BRIEF DESCRIPTION OF THE DRAWINGS

[0024] Particular features of the disclosed invention are illustrated by reference to the accompanying drawings in which:

FIG. 1 (a) is a series of three photomicrographs of images projected by a prior art embedded lens construct which has been subjected to 0, 50 and 100 weighted sandpaper strokes, respectively, the images no longer visible in the last photomicrograph after the construct has been subjected to 100 weighted sandpaper strokes;

FIG. 1 (b) is a series of three photomicrographs of images projected by the inventive micro-optic material which has also been subjected to 0, 50 and 100 weighted sandpaper strokes, respectively, the images continuing to be visible in the last photomicrograph after the material has been has been subjected to 100 weighted sandpaper strokes;

FIG. 2 is a series of three photomicrographs (150x magnification) of exposed, refractive microlens layers, of which FIG. 2(a) is an untouched exposed microlens layer prior to abrasion, FIG. 2 (b) is a prior art exposed microlens layer after being subjected to 100 weighted 3M™ Lapping Film Sheet stokes, and FIG. 2(c) is an exposed microlens layer of the present invention after also being subjected to 100 weighted 3M™ Lapping Film Sheet stokes; and

FIG. 3(a) is a cross-sectional graphical depiction of untouched and abraded prior art exposed microlens layers, which FIG. 3(b) is a cross-sectional graphical depiction of untouched and abraded exposed microlens layers of the present invention, with color shaded regions indicating the amount or degree of abrasion.

DETAILED DESCRIPTION OF THE INVENTION

[0025] The formulation of the present invention is used to prepare transparent microlens and/or embedding layers with improved abrasion and scratch resistance. Other contemplated uses include, but are not limited to, applying the formulation to a surface of a security document {e.g., banknote) or coin and embossing and/or micro-embossing structures in the applied formulation in the form of, for example, holographic and diffraction patterns, fine line elements, micro texts, etc.

§ **Data provided**
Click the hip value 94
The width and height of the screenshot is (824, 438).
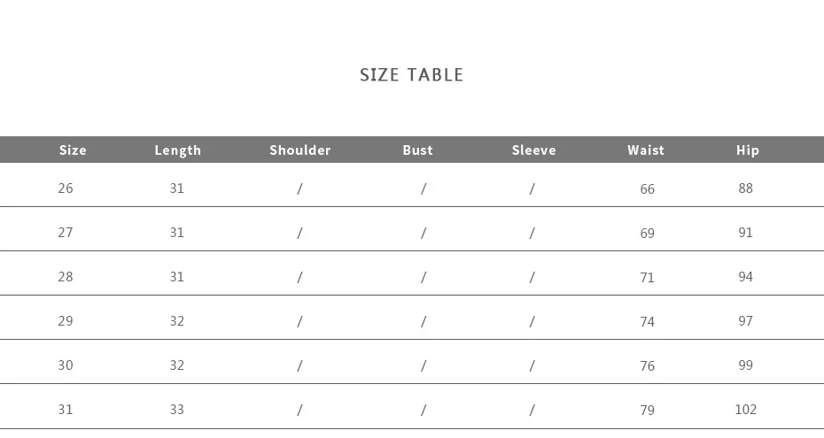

§ **Written task**
From the patent text on abrasion-resistant microlens layers, repeat word for word the passage that begins with the words containing "FIG. 3(a) is" and ends with "degree of abrasion.".

§ **Solution to this problem**
FIG. 3(a) is a cross-sectional graphical depiction of untouched and abraded prior art exposed microlens layers, which FIG. 3(b) is a cross-sectional graphical depiction of untouched and abraded exposed microlens layers of the present invention, with color shaded regions indicating the amount or degree of abrasion.